The maximum RRSP contribution for 2024 is $31,560; for 2023, it’s $30,780. The 2025 limit is $32,490. Remember that your contribution limit is based on your earned income in the previous year, and that you can carry forward any unused room from previous years. RRSP contributions are tax-deductible and can lower your taxable income.

TFSA limit:

In 2024, the TFSA annual limit is $7,000, for a total of $95,000 for someone who has never contributed and has been eligible for the TFSA since its introduction in 2009. The annual limit for 2023 is $6,500, for a total of $88,000 in room available in 2023 for someone who has been eligible since 2009. TFSA contributions are not tax-deductible, but any income or gains earned inside the account are tax-free.

Maximum pensionable earnings:

For 2024, the maximum pensionable earnings amount is $68,500 (up from $66,600 in 2023), and the basic exemption amount remains $3,500. New for 2024, earnings between $68,500 and $73,200 will subject to a second tranche of CPP contributions. This means that you and your employer will each pay an additional 0.5% of your earnings above $68,500 to the CPP. The maximum employer and employee contribution to the CPP in 2024 is $3,427.20 each (up from $3,166.45 in 2023), and the maximum self-employed contribution is $6,854.40 (up from $6,332.90 in 2023).

Maximum EI insurable earnings:

The maximum annual insurable earnings (federal) for 2024 is $63,200, up from $61,500 in 2023. The EI premium rate for employees is unchanged at 1.58%, while the rate for employers is unchanged at 2.212%. The maximum annual employee premium is $998.56 (up from $971.70 in 2023), and the maximum annual employer premium is $1,398.78 (up from $1,360.38 in 2023).

Prescribed interest rates:

The prescribed rate on loans to family members will be 6% in Q1 2024, and the interest rate Canadians must pay on overdue tax will be 10%. This is an increase from 5% and 9%, respectively, in Q4 2023. These rates are based on the average yield of Government of Canada three-month treasury bills sold during the first month of the previous quarter.

Lifetime capital gains exemption:

The lifetime capital gains exemption is $1,016,836 in 2024, up from $971,190 in 2023. This means that you can realize up to this amount of capital gains on qualified small business corporation shares or qualified farm or fishing property without paying any tax.

Home buyers’ amount:

A client who bought a home may be able to claim up to $10,000 of the purchase cost, and get a non-refundable tax credit of up to $1,500. To qualify, neither the client nor their spouse or common-law partner can have owned and lived in another home in the year of purchase or any of the four preceding years.

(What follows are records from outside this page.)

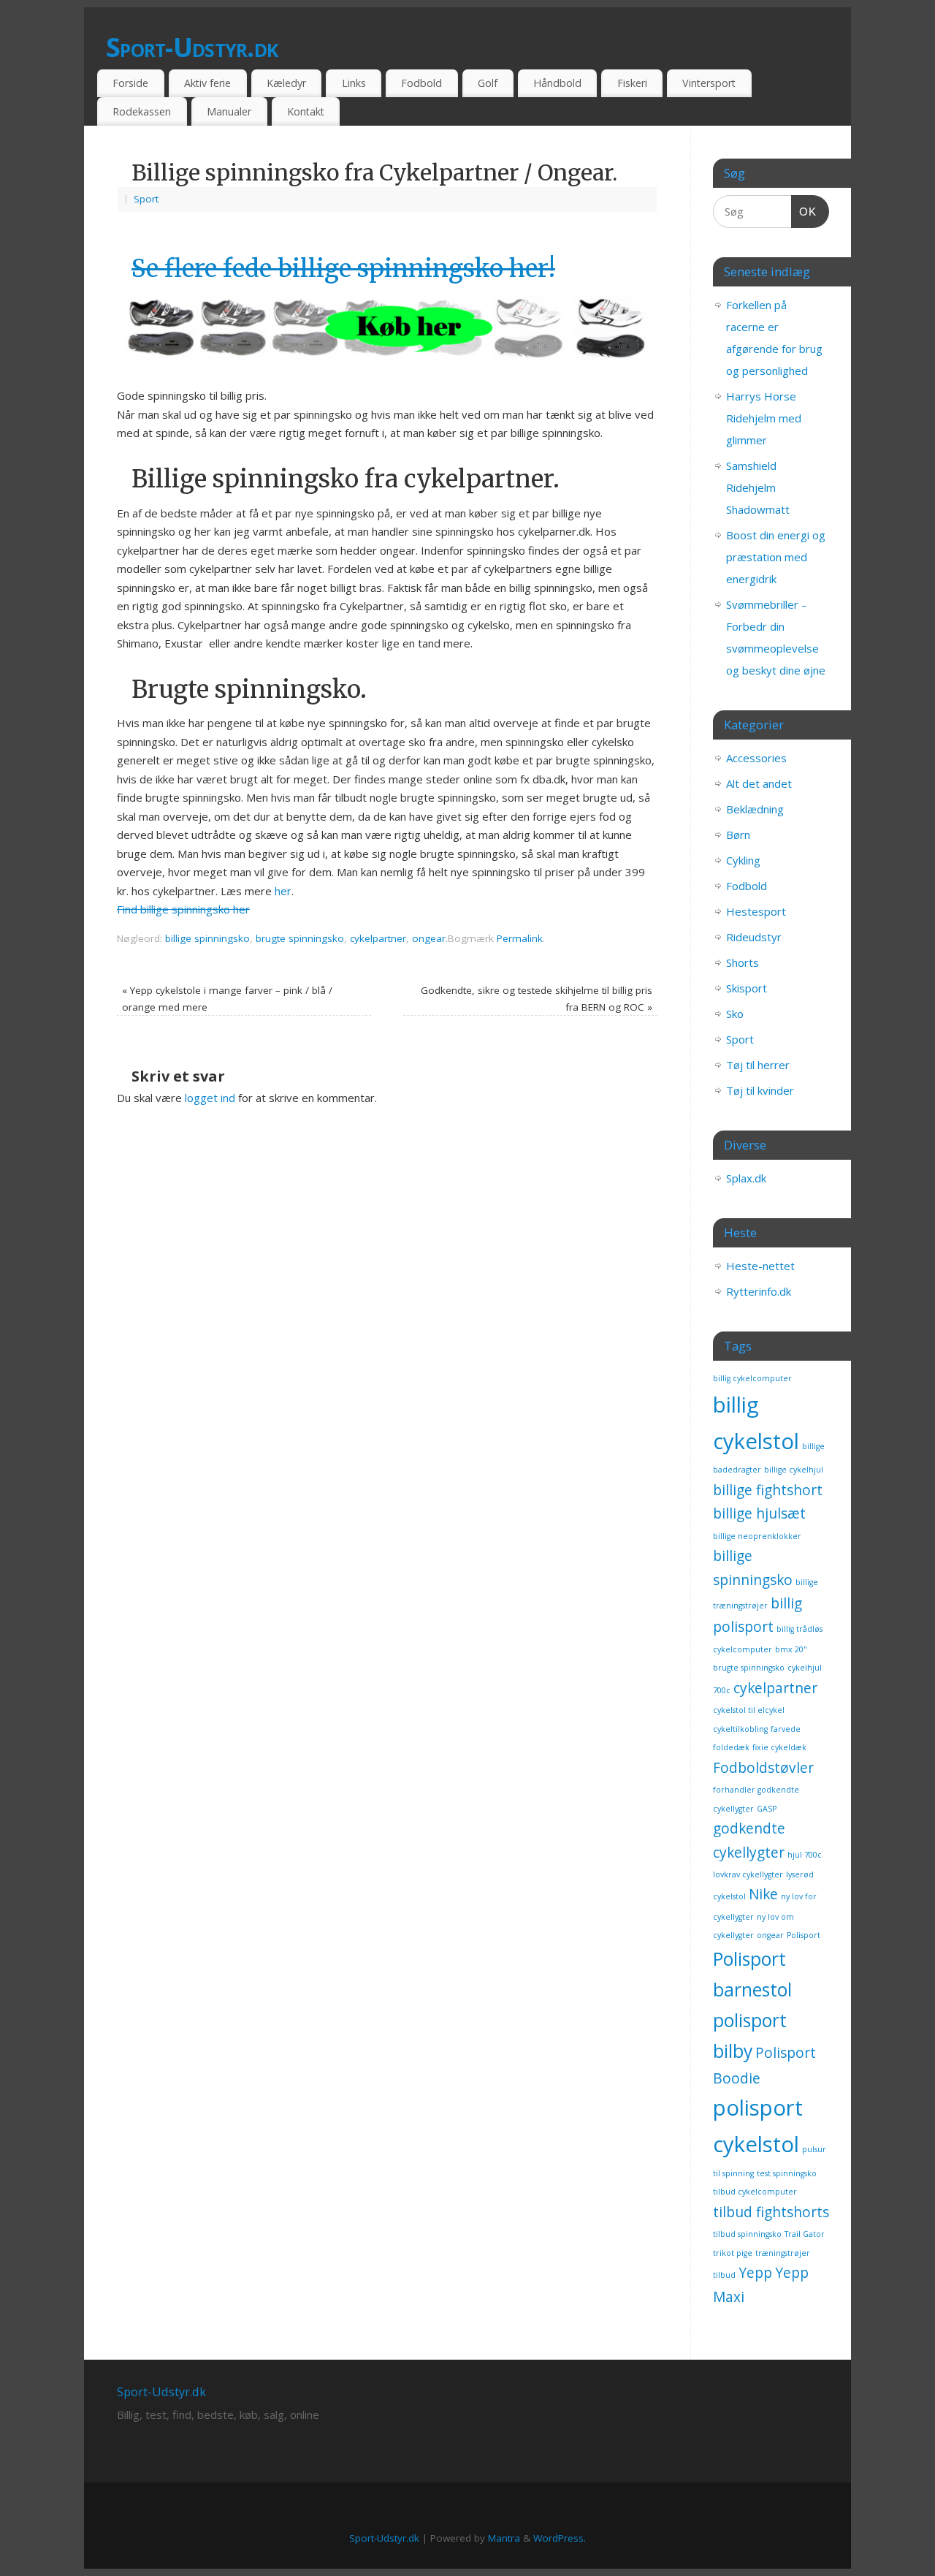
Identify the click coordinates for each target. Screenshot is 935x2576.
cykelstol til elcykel (749, 1710)
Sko (735, 1013)
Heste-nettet (760, 1265)
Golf (487, 83)
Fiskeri (632, 83)
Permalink (520, 938)
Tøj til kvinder (760, 1090)
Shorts (742, 962)
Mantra (504, 2538)
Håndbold (557, 83)
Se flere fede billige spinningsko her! (343, 269)
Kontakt (305, 111)
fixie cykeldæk (779, 1747)
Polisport (803, 1935)
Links (354, 83)
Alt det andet (759, 783)
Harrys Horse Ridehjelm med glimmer (763, 418)
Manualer (229, 111)
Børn (738, 834)
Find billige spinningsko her (183, 909)
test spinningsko (787, 2173)
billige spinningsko (207, 938)
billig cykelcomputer (752, 1378)
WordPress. (559, 2538)
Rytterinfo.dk (758, 1291)
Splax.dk (746, 1178)
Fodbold (421, 83)
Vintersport (709, 83)
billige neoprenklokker (757, 1536)
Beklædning (755, 809)
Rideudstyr (754, 937)
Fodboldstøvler (763, 1767)
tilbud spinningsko (747, 2234)
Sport (146, 198)
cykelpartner (378, 938)
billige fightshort (768, 1490)
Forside (130, 83)
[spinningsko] (387, 360)
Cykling (743, 860)
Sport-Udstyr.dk (192, 47)
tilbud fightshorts (771, 2212)
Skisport (746, 988)
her (283, 891)
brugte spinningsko (300, 938)
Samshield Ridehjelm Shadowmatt (758, 487)
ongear (429, 938)
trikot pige (732, 2253)
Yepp (755, 2272)
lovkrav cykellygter (748, 1874)
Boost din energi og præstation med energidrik (775, 557)
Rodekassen (141, 111)
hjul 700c (804, 1855)
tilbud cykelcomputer (755, 2191)
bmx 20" (791, 1649)
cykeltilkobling (740, 1729)
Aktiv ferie (207, 83)
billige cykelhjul (793, 1469)
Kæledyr (286, 83)
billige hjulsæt (759, 1513)
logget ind (210, 1097)
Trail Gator (805, 2234)
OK (804, 211)
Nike (763, 1894)
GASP (766, 1809)
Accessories (756, 758)
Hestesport (756, 911)
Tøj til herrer (758, 1064)
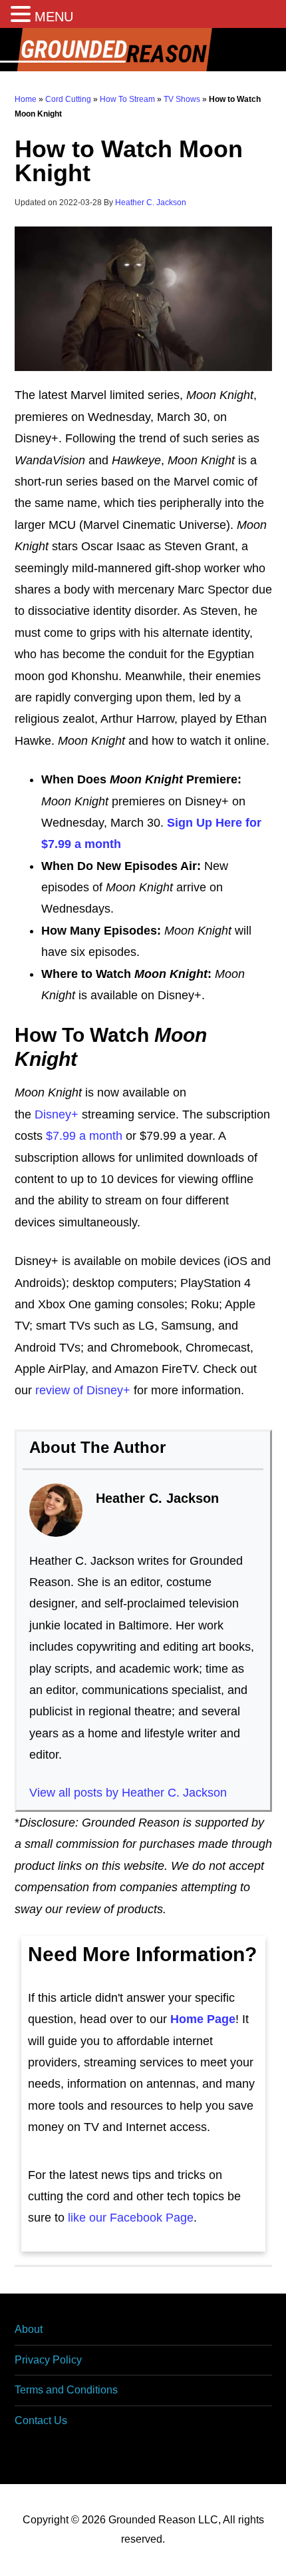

Medical expenses threshold:

For the 2024 tax year, the maximum is 3% of net income or $2,759, whichever is less. For 2023, the max is 3% or $2,635. You can claim medical expenses for yourself, your spouse or common-law partner and your dependent children under age 18.

The tax landscape in Canada is changing in 2024, and you need to be aware of how these tax changes will affect your obligations and opportunities. Whether you are an individual, a small business owner, or a self-employed professional, these changes will have an impact on your income, deductions, credits, and filing requirements. The best way to prepare for these tax changes is to consult with a tax professional who can help you understand your situation and plan accordingly. A tax professional can also help you take advantage of any tax-saving opportunities that may arise from the new tax rules.